··· GIVEN INFORMATION ···

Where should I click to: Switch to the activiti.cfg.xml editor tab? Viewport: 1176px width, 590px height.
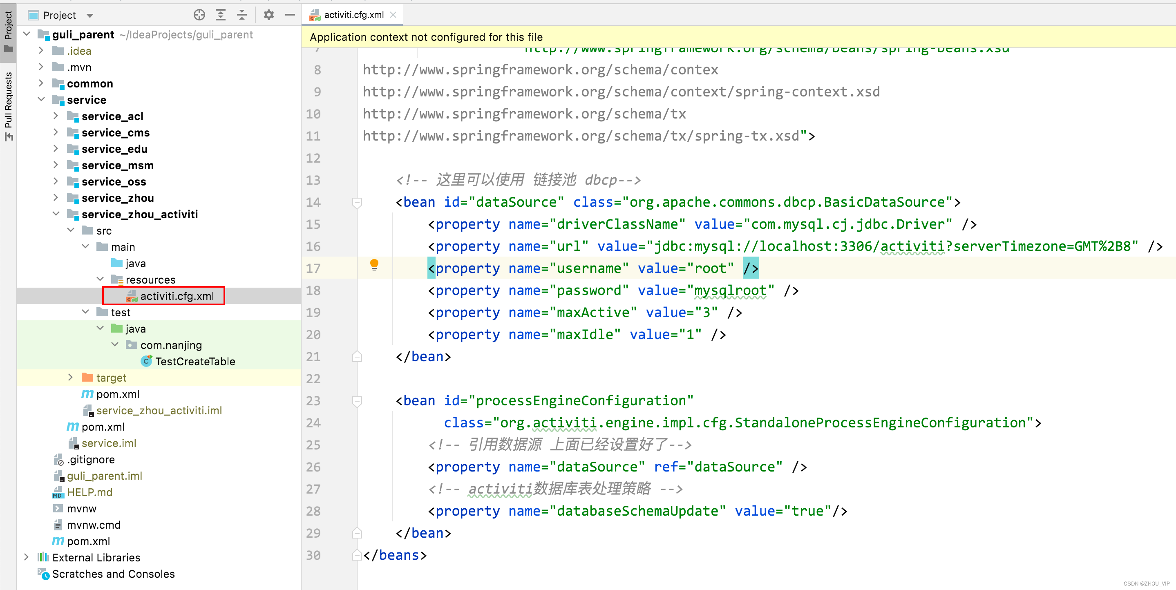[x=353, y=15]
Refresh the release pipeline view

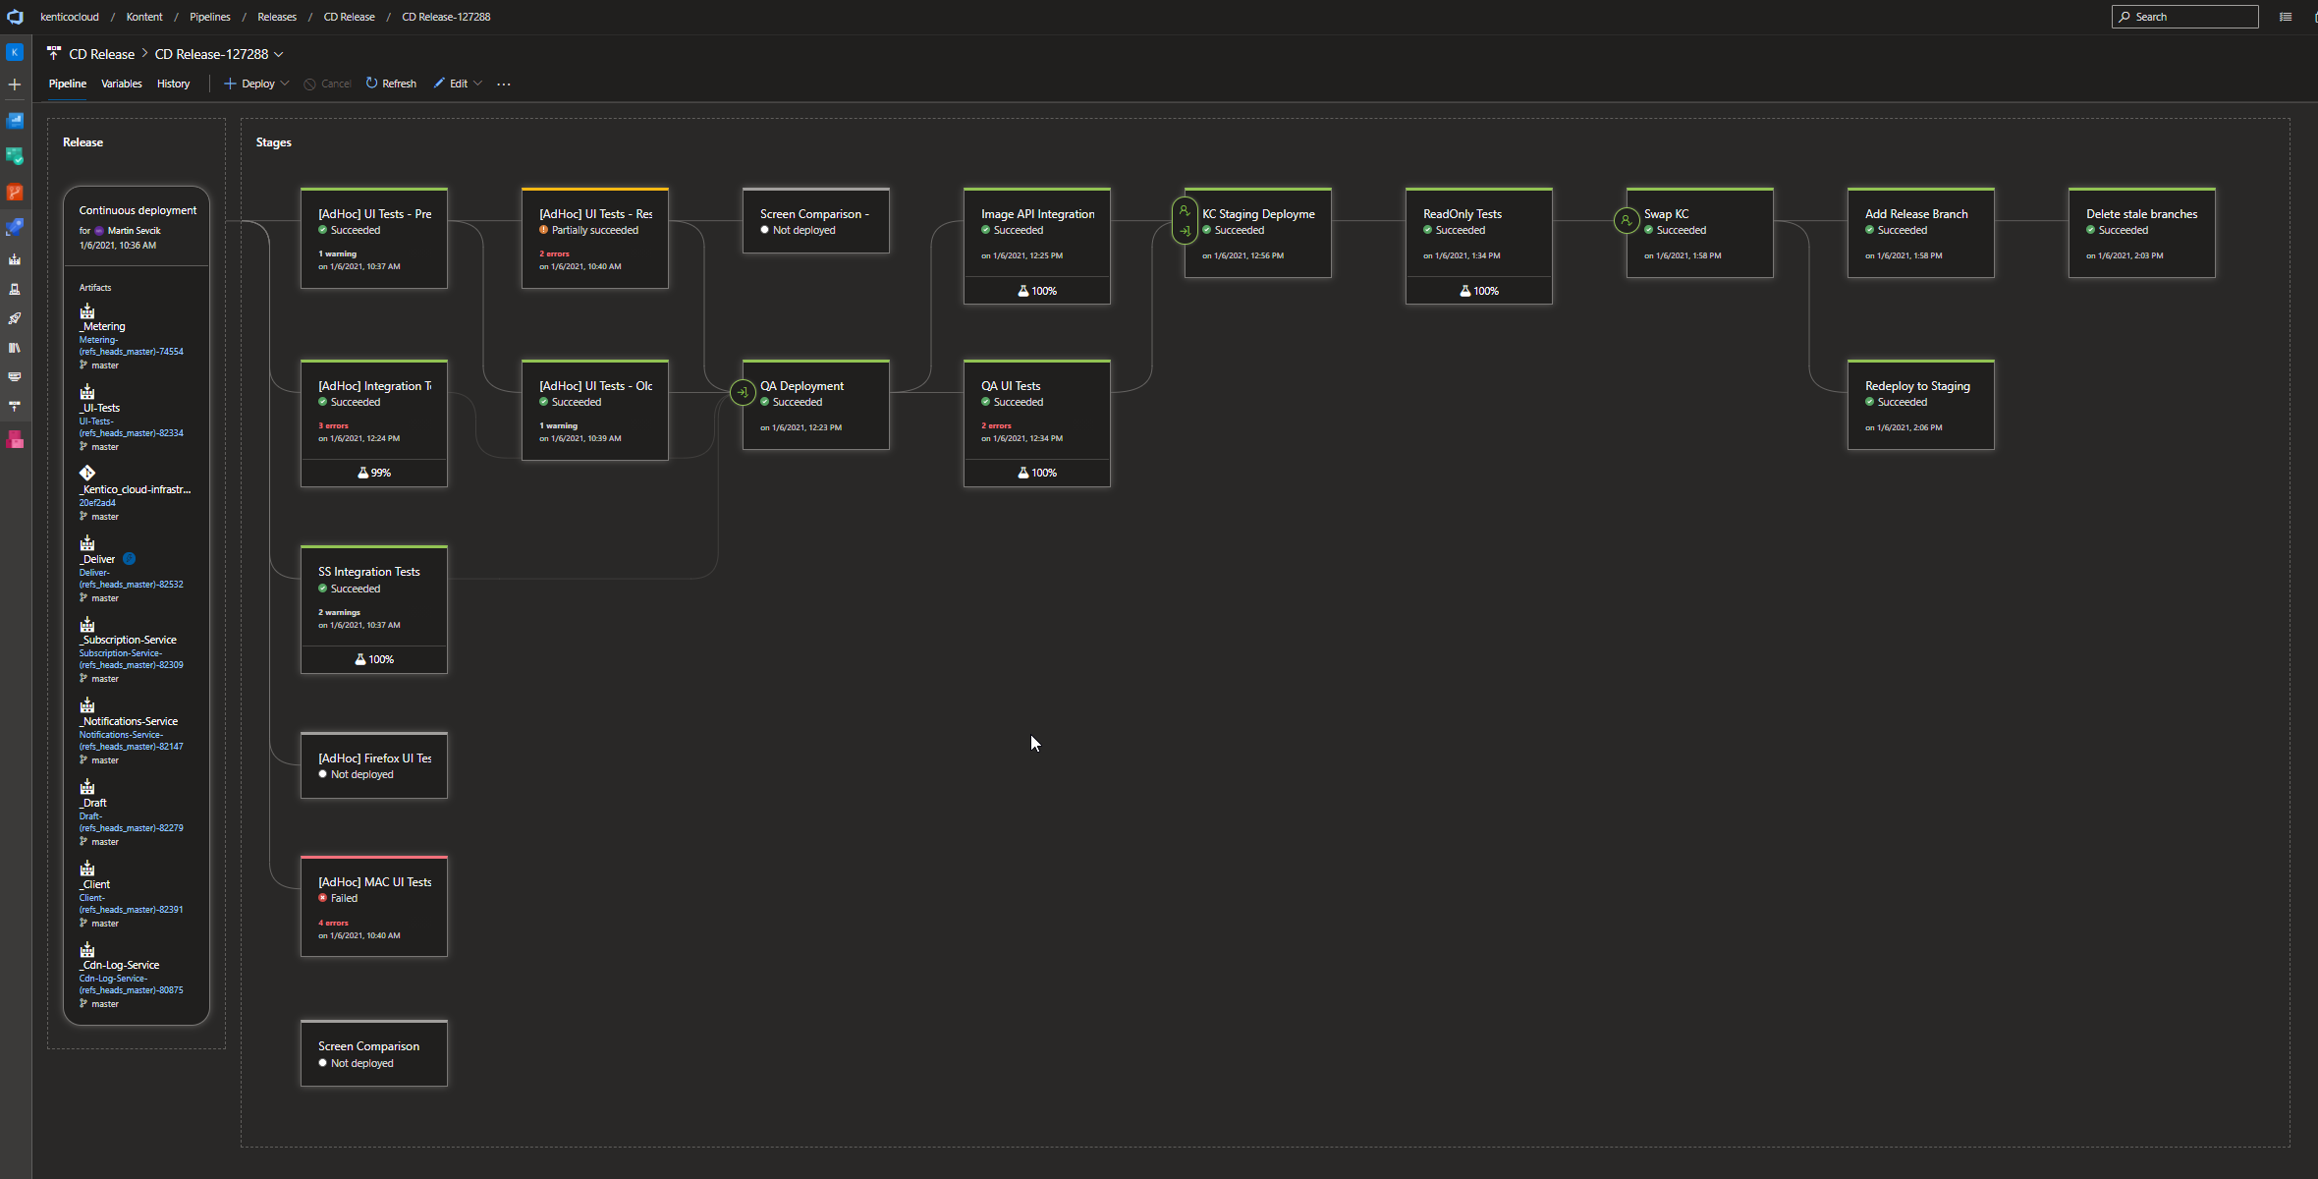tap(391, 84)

···
··· GIVEN INFORMATION ···

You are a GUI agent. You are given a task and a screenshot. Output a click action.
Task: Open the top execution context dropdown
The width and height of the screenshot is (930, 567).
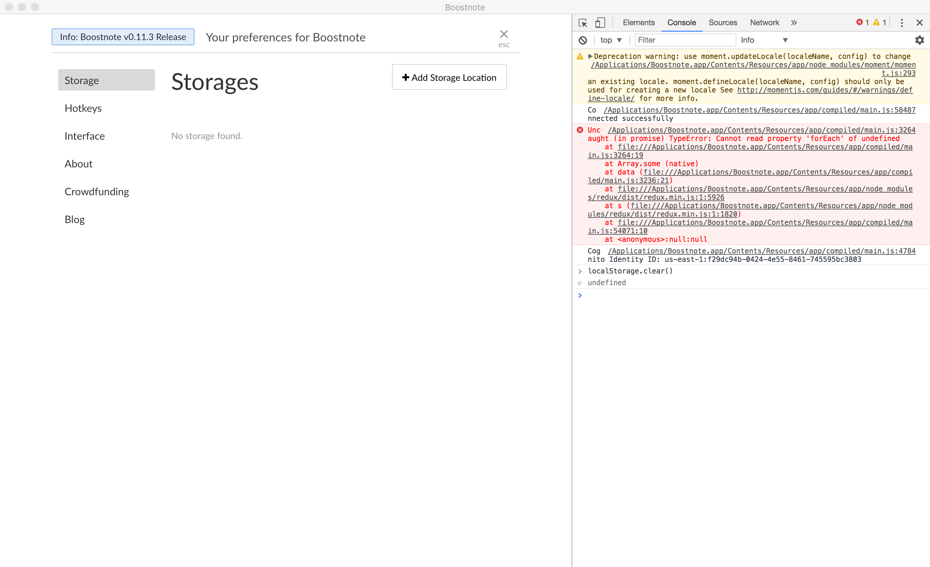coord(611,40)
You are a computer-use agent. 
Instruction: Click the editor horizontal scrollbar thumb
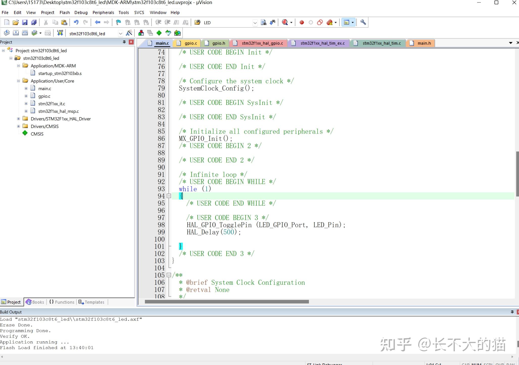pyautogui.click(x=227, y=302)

···

• _EXERCISE_:
For the string "agent", return every line of the data where it appears.

• _SOLUTION TO THE PROBLEM_:
You are a GUI agent. You are given a task and a screenshot. Output a click action.
You are a computer-use agent. 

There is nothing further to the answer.